## Written instruction 1
In the Big data analytics guide, substitute "object storage" for "MinIO" and give the passage again, starting with "Skip to content" and going on through "Get Spark information.".
## Written instruction 2
For each statement, answer yes or no according to the Big data analytics guide, and quote its deciding words: (a) three instances are to be launched in the first step; (b) the MinIO instance is given a custom configuration; (c) users must save instance credentials themselves.

## Page text
Skip to content

Use case Guide - Scenario 4 - Big data analytics#

This document is meant to guide the user through Scenario 4 - Big data analytics. As disussed in the use case description, the goal is to provide a tool that performs data analytics on a large amount of data. The guide will be a step by step guide tutorial such objective. More in detail, each sub-section covers a step of the approach, namely:

  1. Step 1: Initialize the resources.
  2. Step 2: Load the data on MinIO.
  3. Step 3: Configure MinIO.
  4. Step 4: Get Spark information.
  5. Step 5: Read the data on JupyterLab and trigger Spark execution.

Use case code#

Code
Use case code - Scenario 4 - Big data analytics

Step 1: Initialize the resources#

As first step, the user should inizialize the required resources. More in particular, three instances should be launched:

  • MinIO
  • Jupyter for Spark
  • Spark

Initialize the MinIO instance#

  1. Go on the Service Catalog section of the Portal.
  2. Click on the button Launch on the MinIO badge.
  3. Assign a name to the instance and select a group from the ones available in the list.
  4. Select the Default configuration.
  5. Set your MinIO Admin Username and MinIO User Username. Copy the auto-generated password. This will be needed to access the instance in the later stage. (NB: Instance credentials are automatically saved and acessible on the My Data section of the portal).

## Information provided
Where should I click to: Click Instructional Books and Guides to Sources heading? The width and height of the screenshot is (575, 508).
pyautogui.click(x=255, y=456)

## Response 1
Skip to content

Use case Guide - Scenario 4 - Big data analytics#

This document is meant to guide the user through Scenario 4 - Big data analytics. As disussed in the use case description, the goal is to provide a tool that performs data analytics on a large amount of data. The guide will be a step by step guide tutorial such objective. More in detail, each sub-section covers a step of the approach, namely:

  1. Step 1: Initialize the resources.
  2. Step 2: Load the data on object storage.
  3. Step 3: Configure object storage.
  4. Step 4: Get Spark information.

## Response 2
(a) Yes: "three instances should be launched"
(b) No: "Select the Default configuration."
(c) No: "Instance credentials are automatically saved"